Julio Huayamave baila danza butoh en lo alto del paso vehicular a desnivel de las avenidas Francisco de Orellana y Plaza Dañín. Foto: Enrique Pesantes/ EL COMERCIO.

Julio Huayamave baila danza butoh en lo alto del paso vehicular a desnivel de las avenidas Francisco de Orellana y Plaza Dañín. Foto: Enrique Pesantes/ EL COMERCIO.

En una cama de hojas secas, con una gran piedra como almohada, descansa un hombre maniatado. Solo un taparrabos cubre el cuerpo, pintado integro de blanco. El cabello negro, largo y suelto, resalta sobre una máscara de mate.

La escena tiene lugar donde a nadie parece importarle: en una caseta metálica adosada a lo más alto de un paso a desnivel, en Guayaquil, con vehículos circulando raudos sobre la estructura.

Son las siete de la mañana y tendido en la plancha de metal, a unos seis metros de altura, el hombre empieza a moverse… Comienza a liberarse de las cuerdas con movimientos lentos que rematan en espasmos corporales, como si se tratara de una criatura que viene al mundo.

Es la segunda intervención escénica de Julio Huayamave, maestro de danza japonesa butoh, en el paso vehicular de las avenidas Francisco de Orellana y Plaza Dañín. Y el tema de la vida y la muerte, que emerge como el motivo interno del ‘performance’, es llevado al límite formal: el actor y bailarín coquetea a menudo con el peligro.

El danzante cuelga su cuerpo hacia atrás en la baranda de la caseta. En la máscara de mate se insinúan dos agujeros diminutos en el lugar de los ojos.

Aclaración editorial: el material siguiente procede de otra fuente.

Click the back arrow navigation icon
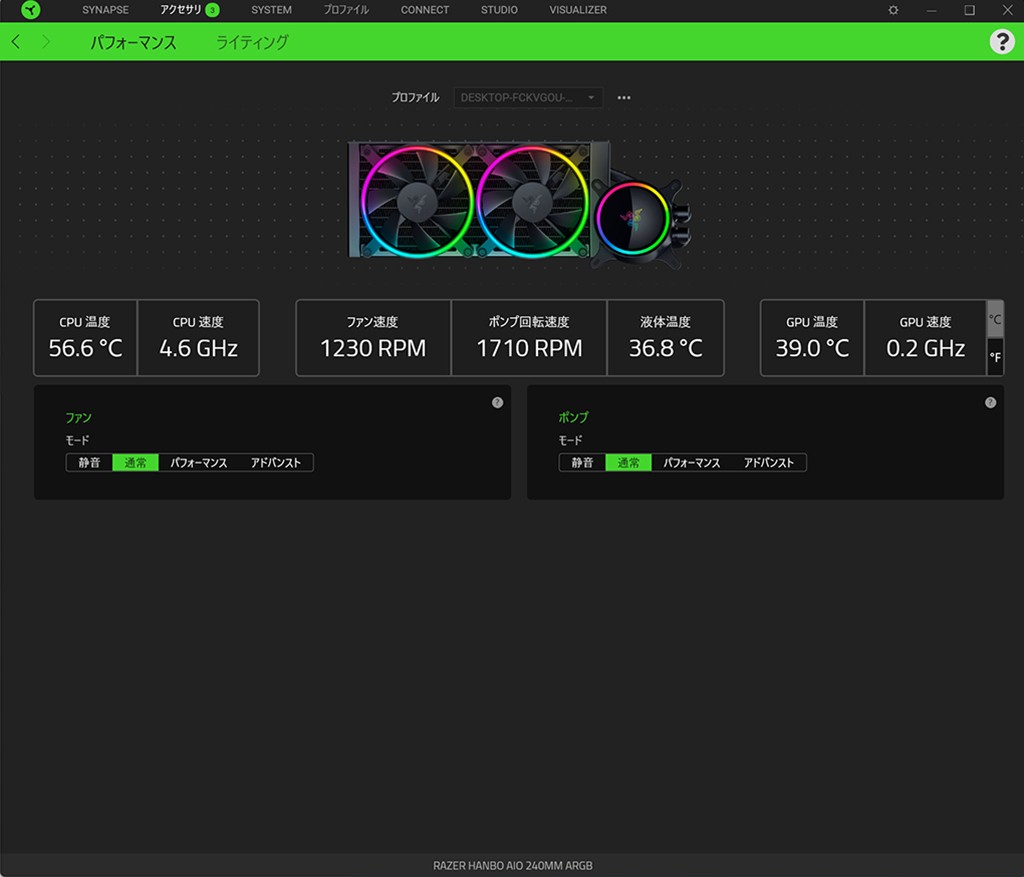The width and height of the screenshot is (1024, 877). point(16,42)
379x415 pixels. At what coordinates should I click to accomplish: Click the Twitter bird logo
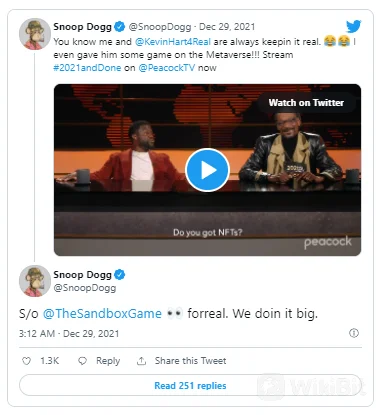click(353, 26)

Y aún con el campo de visión reducido el personaje contrae su cuerpo de forma compulsiva, resbala adrede, parece que una caída hacia la calle es solo cosa de tiempo.

“En el butoh cada uno tiene su propia danza y uno muere en escena para renacer”, dice Huayamave, fundador del grupo Thamé (Teatro de Artesanos). “Es una búsqueda en la que trabajas desde tus impulsos internos”.

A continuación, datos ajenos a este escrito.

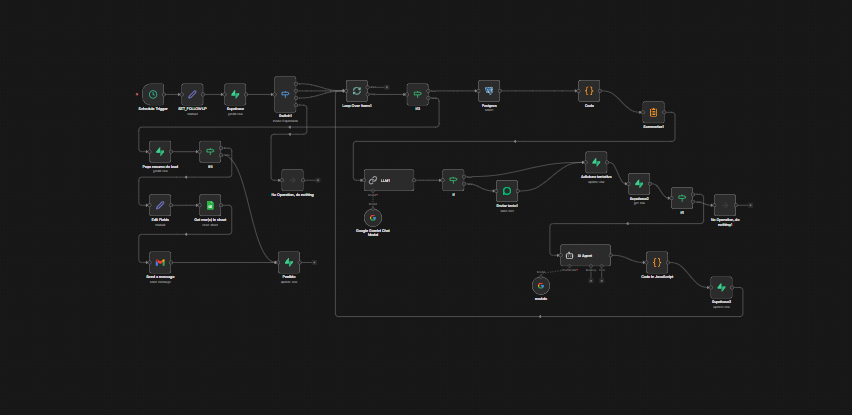Select the Supabase node right of Gmail
The height and width of the screenshot is (415, 852).
tap(288, 262)
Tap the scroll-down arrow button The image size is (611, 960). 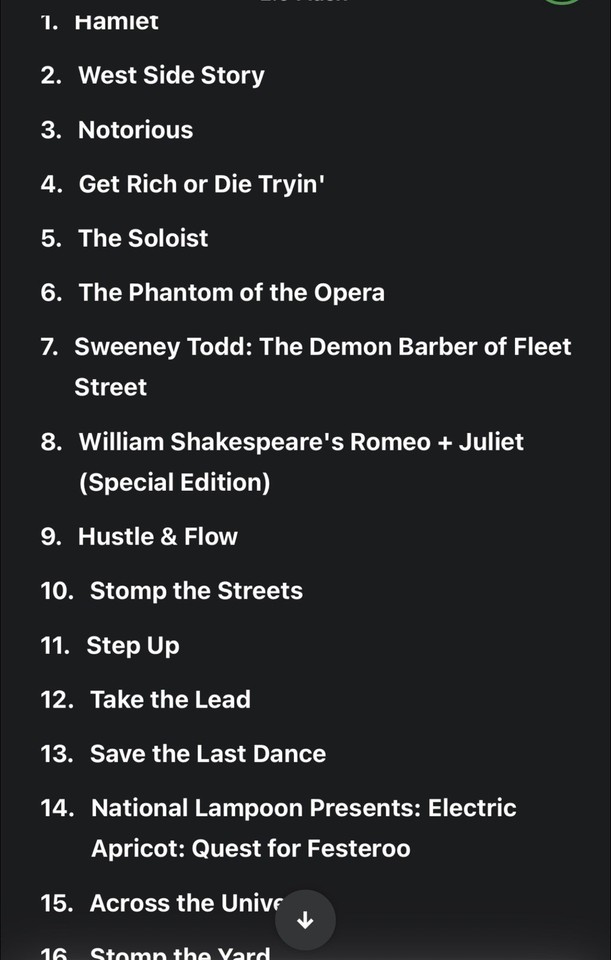306,921
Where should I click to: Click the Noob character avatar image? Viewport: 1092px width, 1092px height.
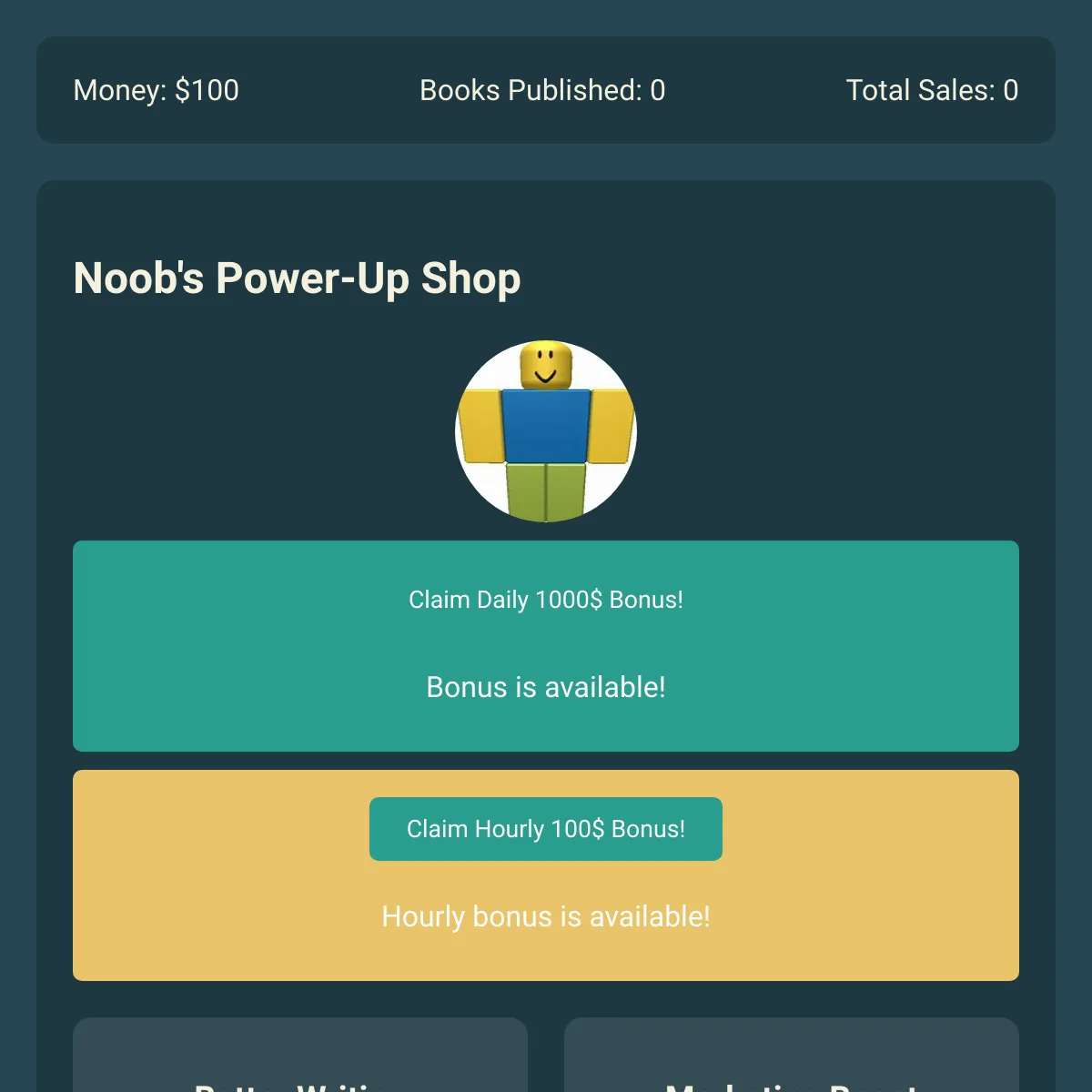(x=546, y=431)
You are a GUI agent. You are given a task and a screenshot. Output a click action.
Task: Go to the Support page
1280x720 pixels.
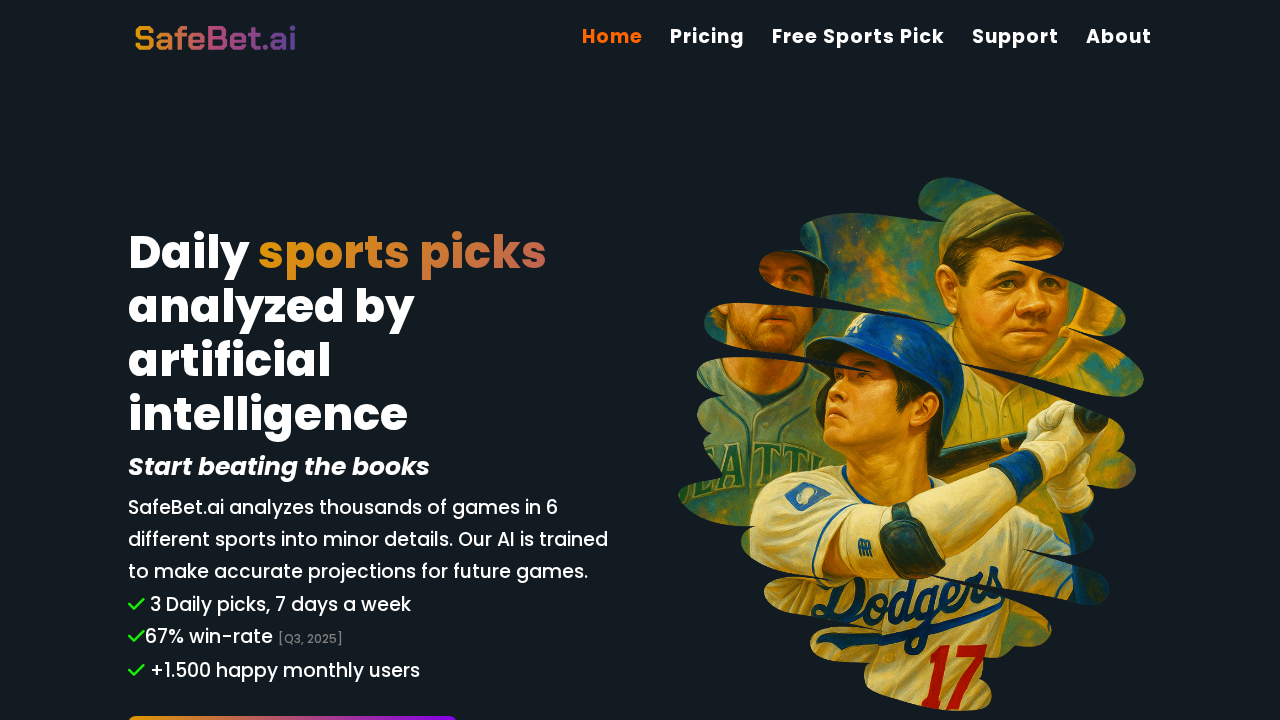pos(1015,35)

El bailarín enreda un extremo de la cuerda a la baranda y atado al otro extremo se inclina hacia donde pasan velozmente los vehículos y otra vez un accidente parece inminente. Luego sale un poco de la seguridad de la caseta para hacerse más visible a los conductores - su único y cambiante público- al que comienza a provocar con sus movimientos acompasados.

“Lo interesante del butoh es que uno lo puede transcribir a su lenguaje, en mi caso a lo ancestral y antropológico”, explica este portovejense de 37 años, que además de bailar en los puentes, desde hace cinco años lleva sus intervenciones a plazas y esquinas de Guayaquil.

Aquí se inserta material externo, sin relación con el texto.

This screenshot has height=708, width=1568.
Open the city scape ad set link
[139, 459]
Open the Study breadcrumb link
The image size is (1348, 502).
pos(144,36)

Huayamave busca recrear sensaciones intuitivas, sonidos e imágenes de estos lugares, capturar sus improntas energéticas para transcribirlas al cuerpo. Además pretende “generar sensaciones emocionales a un nivel inconsciente” entre el público: en el caso de los puentes los conductores y pasajeros de buses.

“Este es un espacio de entrenamiento, de confrontación, pero a la vez es una pieza escénica, ya es la presentación”, explica el bailarín, que toma sus salidas como un ejercicio de reinvención que le permite incorporar a su trabajo nuevas estéticas.

“El puente a desnivel es un ‘no lugar’, un sitio de tránsito que une dos puntos, donde casi no pasa nada. La idea es alterar esa realidad”, dice.

A mitad de la intervención, que le toma unos 20 minutos, el coreógrafo camina hacia el separador del puente atravesando en la vía la cuerda que lleva sujeta a su cuello, ante los pitazos de los autos, que bajan abruptamente la velocidad. Y luego sube sobre el muro que divide los carriles dobles en un acto de equilibrismo, con la piedra sobre la cabeza.

“Hace 15 años jugar con el límite no era posible, porque me desconcentraba el público, la ciudad. Pero ahora siento la capacidad, por decirlo así, de jugar en el filo de la navaja y explotar desde allí mis posibilidades expresivas”.

El danzante atraviesa a la caseta del frente donde terminará el montaje, otra vez acostado sobre la lámina de metal que el paso de los buses estremece, con la piedra aplastando vasi la cabeza y la boca llena de hojas secas.

Casi sobre el final se estaciona un patrullero de la Policía Nacional a preguntar por el “loquito”. Cuando el fotógrafo les informa que es una pieza de danza callejera uno de los policías sigue expectante, con una sonrisa, los movimientos finales de la obra. Pero los bocinazos de los vehículos que comienzan a acumularse y el grito de su compañero, lo sacan finalmente de ese estupor.